Copy the records word for word, starting with the line that contains "You are a computer-use agent." and going on through the line that contains "This screenshot has height=531, width=708.". Leave the pictures out of your copy.
──────── Given records
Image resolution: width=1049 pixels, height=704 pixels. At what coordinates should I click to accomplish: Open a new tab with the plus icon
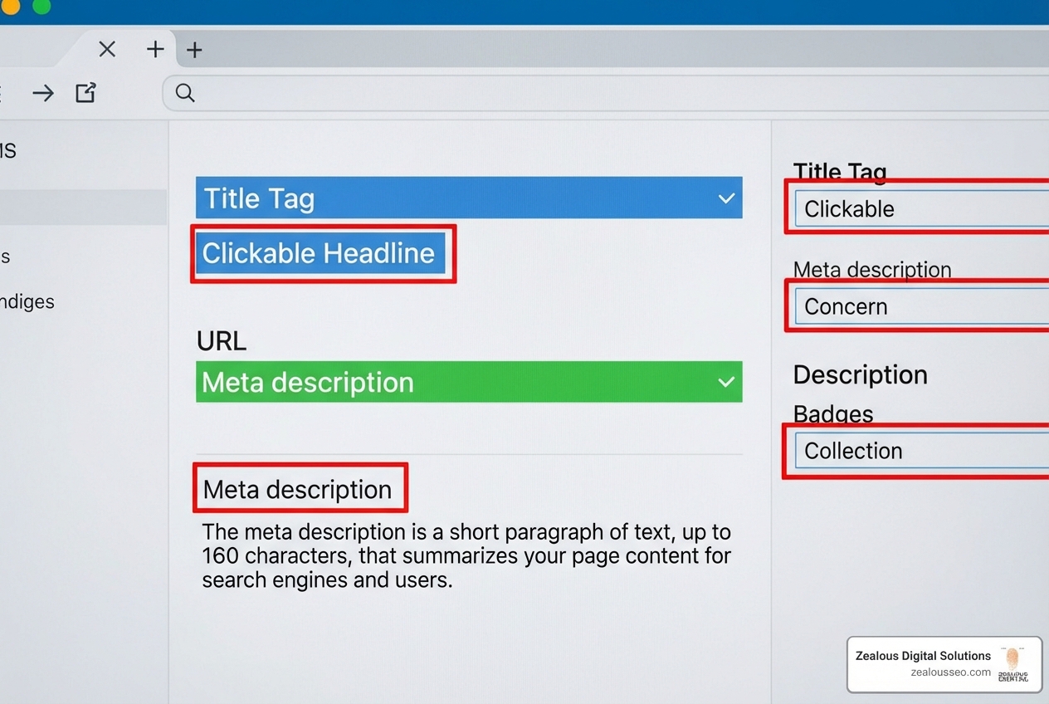tap(155, 50)
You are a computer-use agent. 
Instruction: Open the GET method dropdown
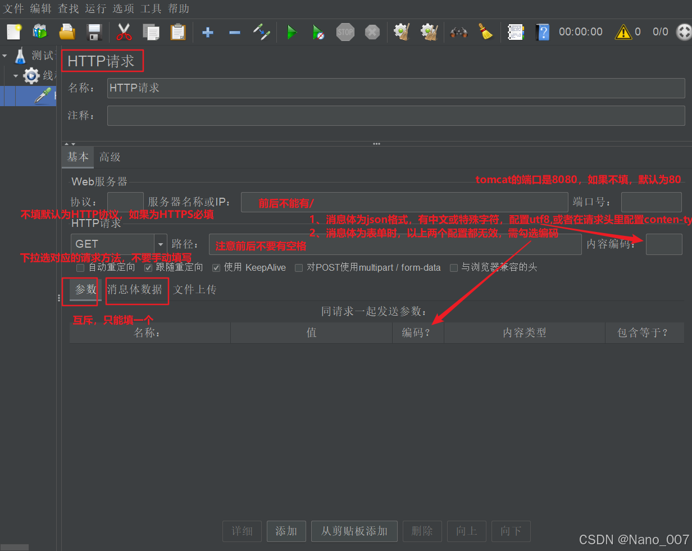pos(161,244)
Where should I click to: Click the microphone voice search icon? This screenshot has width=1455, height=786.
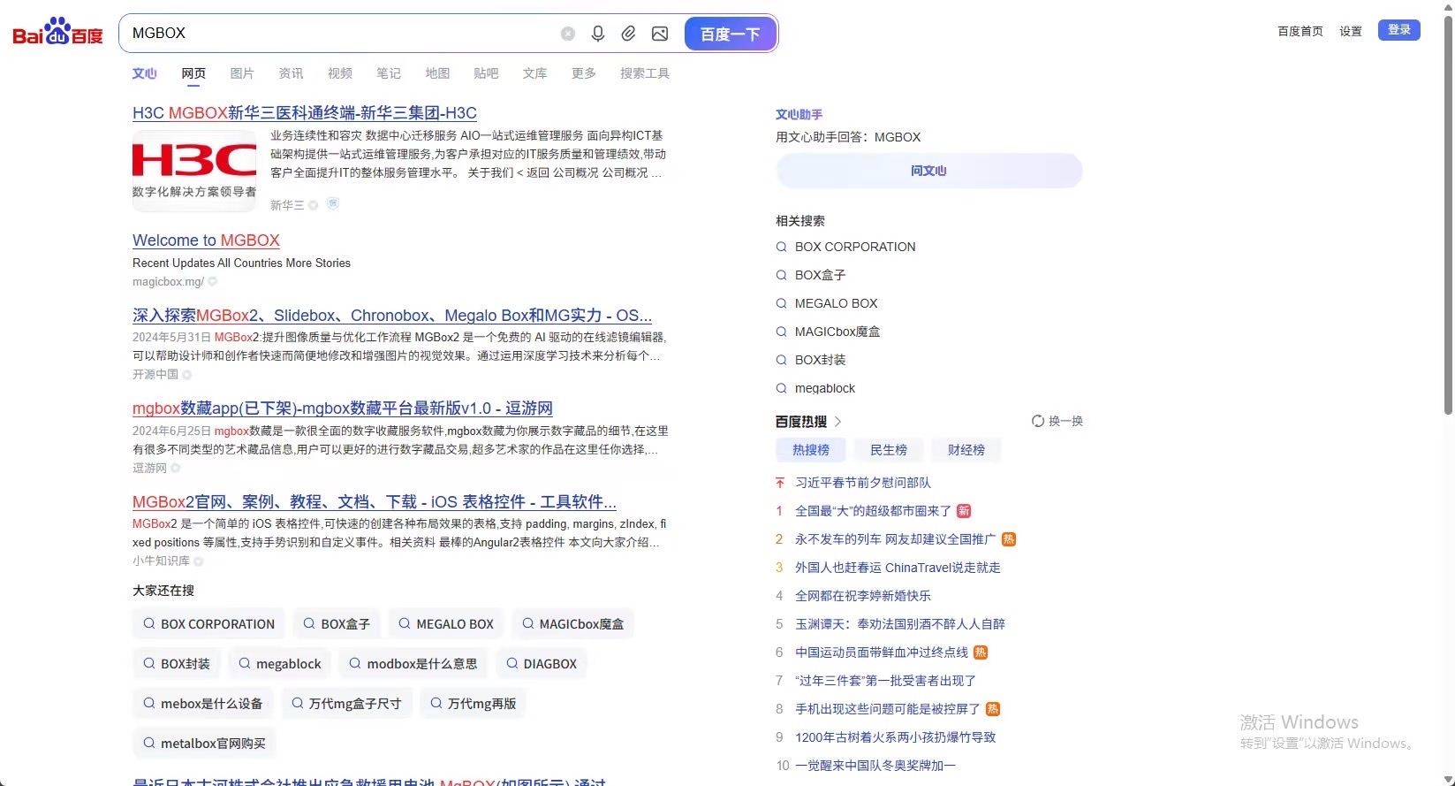pyautogui.click(x=598, y=34)
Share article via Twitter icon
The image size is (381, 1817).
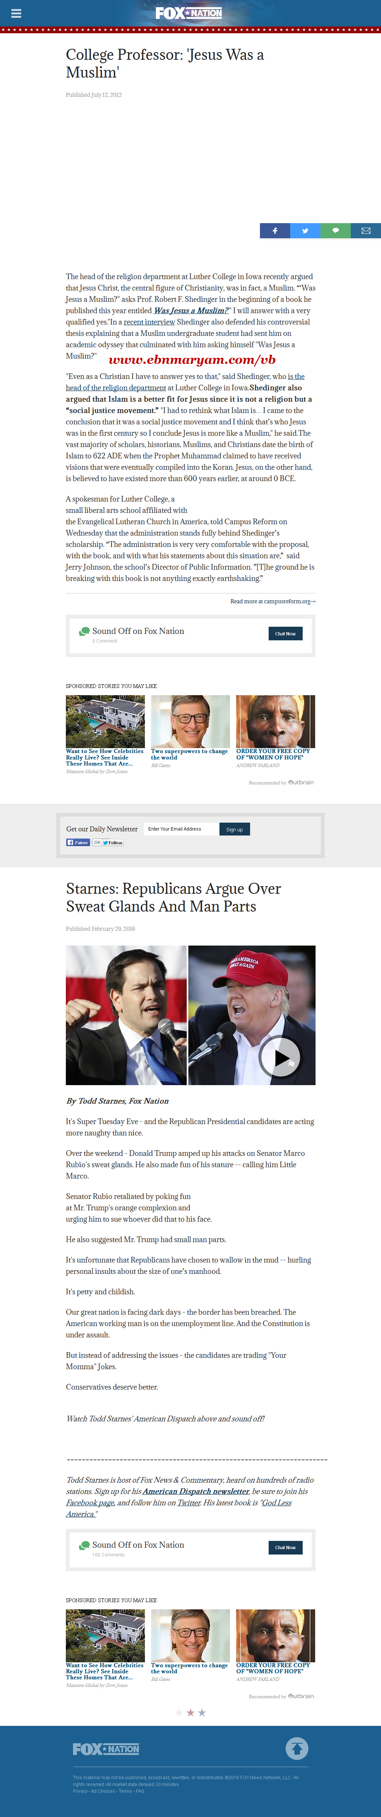pos(305,231)
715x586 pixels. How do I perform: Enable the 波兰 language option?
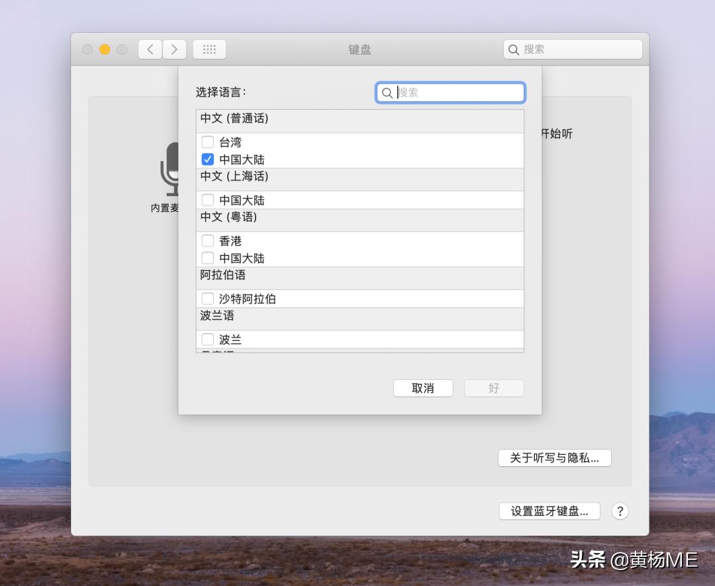click(x=208, y=339)
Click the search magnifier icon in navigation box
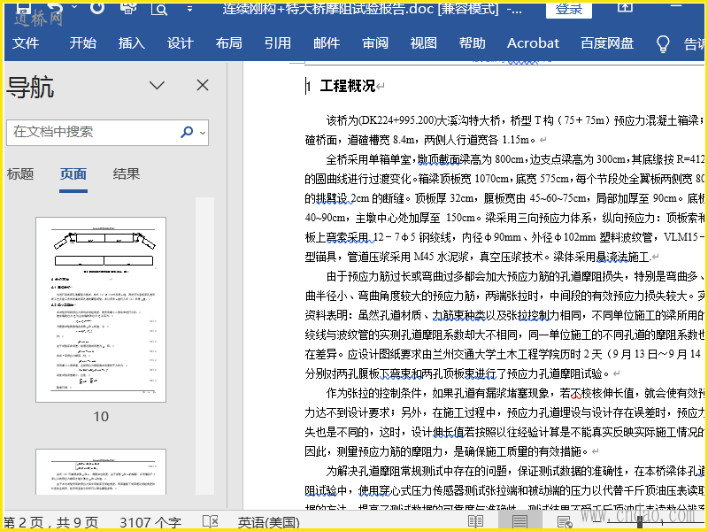This screenshot has height=531, width=708. click(x=187, y=132)
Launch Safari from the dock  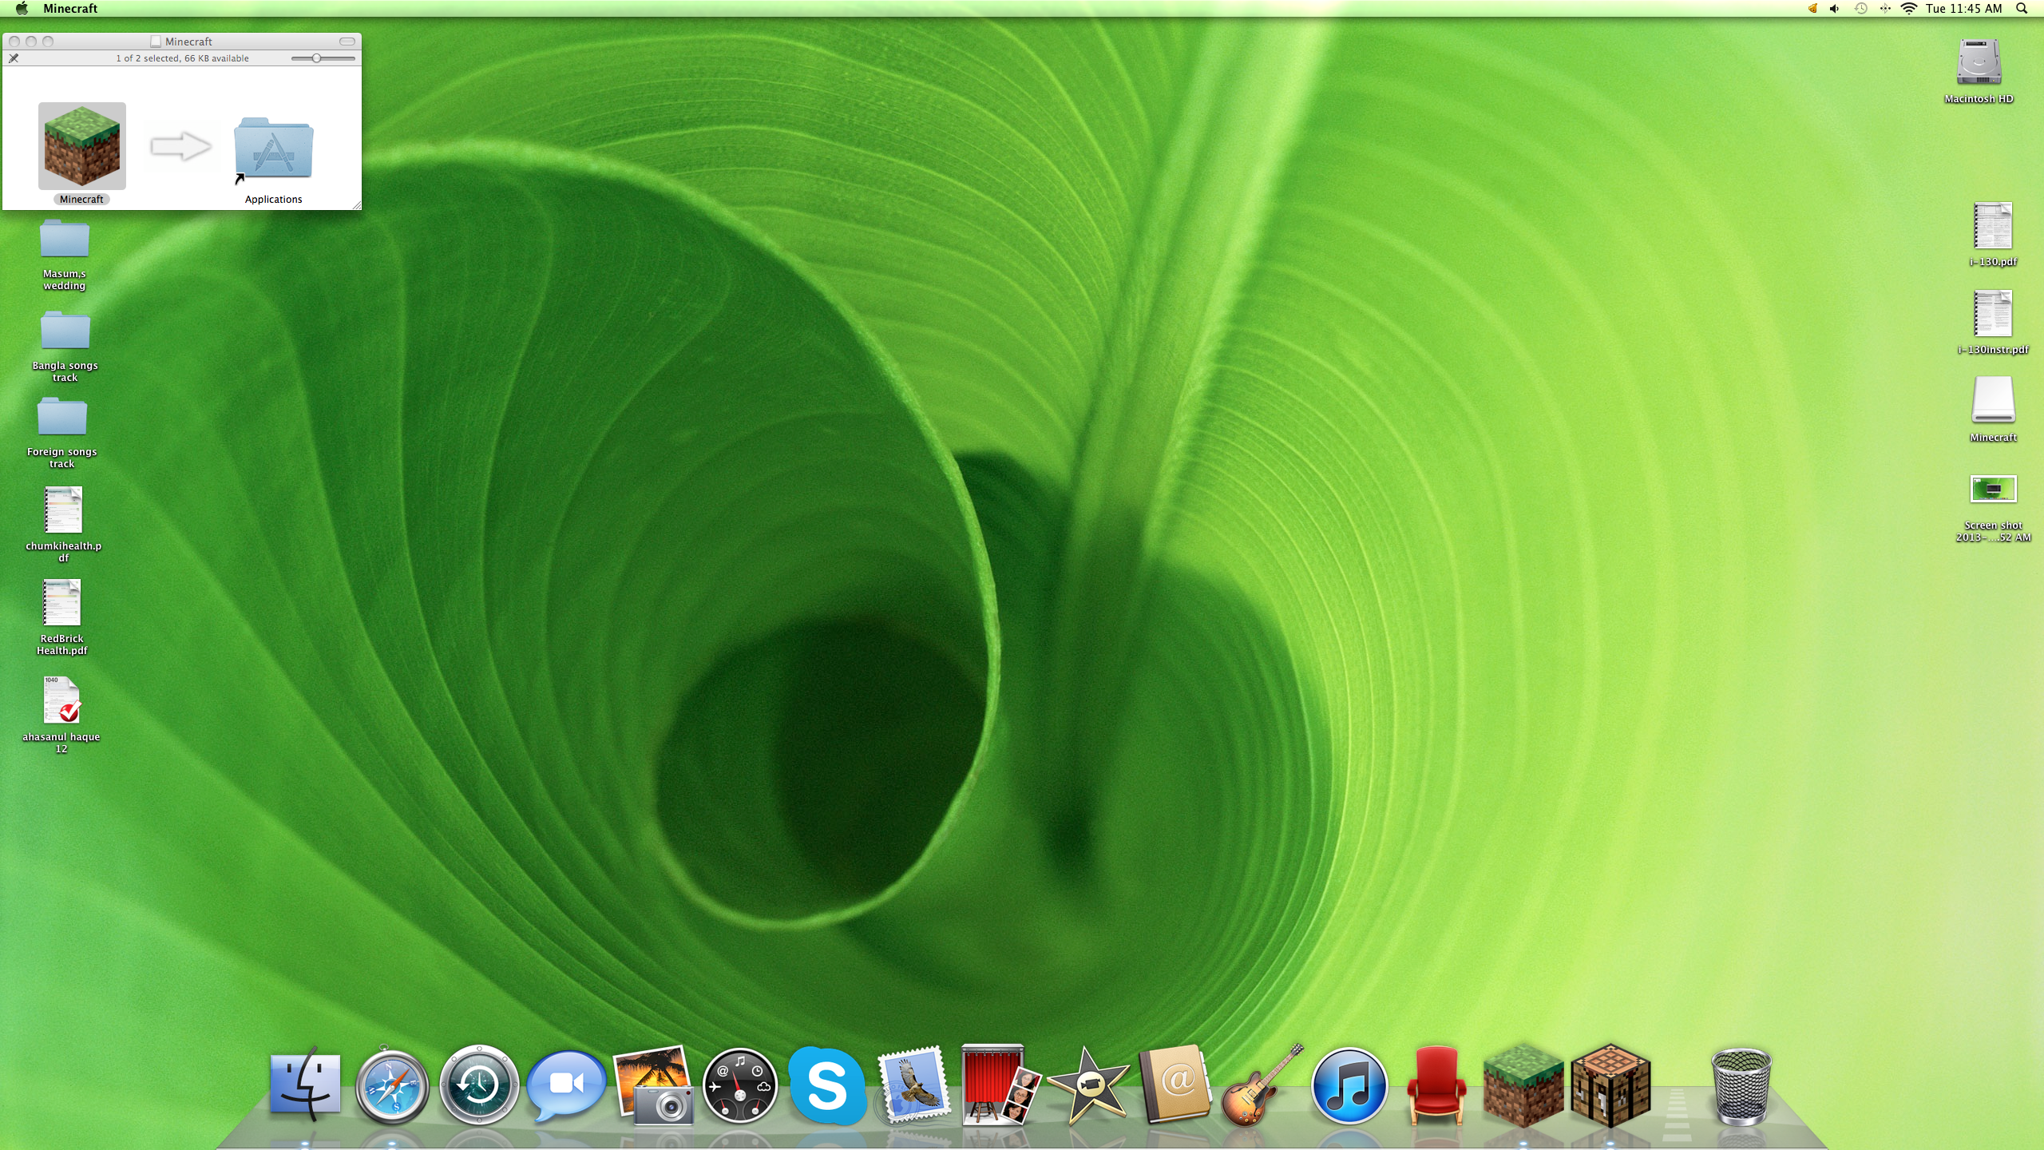tap(391, 1086)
────────────────
Complete answer:
You are a computer-use agent. 
Instruction: Open the GET method dropdown
pos(161,244)
Where should I click to: Click the microphone voice search icon? This screenshot has width=1455, height=786.
pyautogui.click(x=598, y=34)
Share article via Twitter icon
The image size is (381, 1817).
pos(305,231)
715x586 pixels. How do I perform: Enable the 波兰 language option?
click(x=208, y=339)
Click the search magnifier icon in navigation box
This screenshot has height=531, width=708. click(x=187, y=132)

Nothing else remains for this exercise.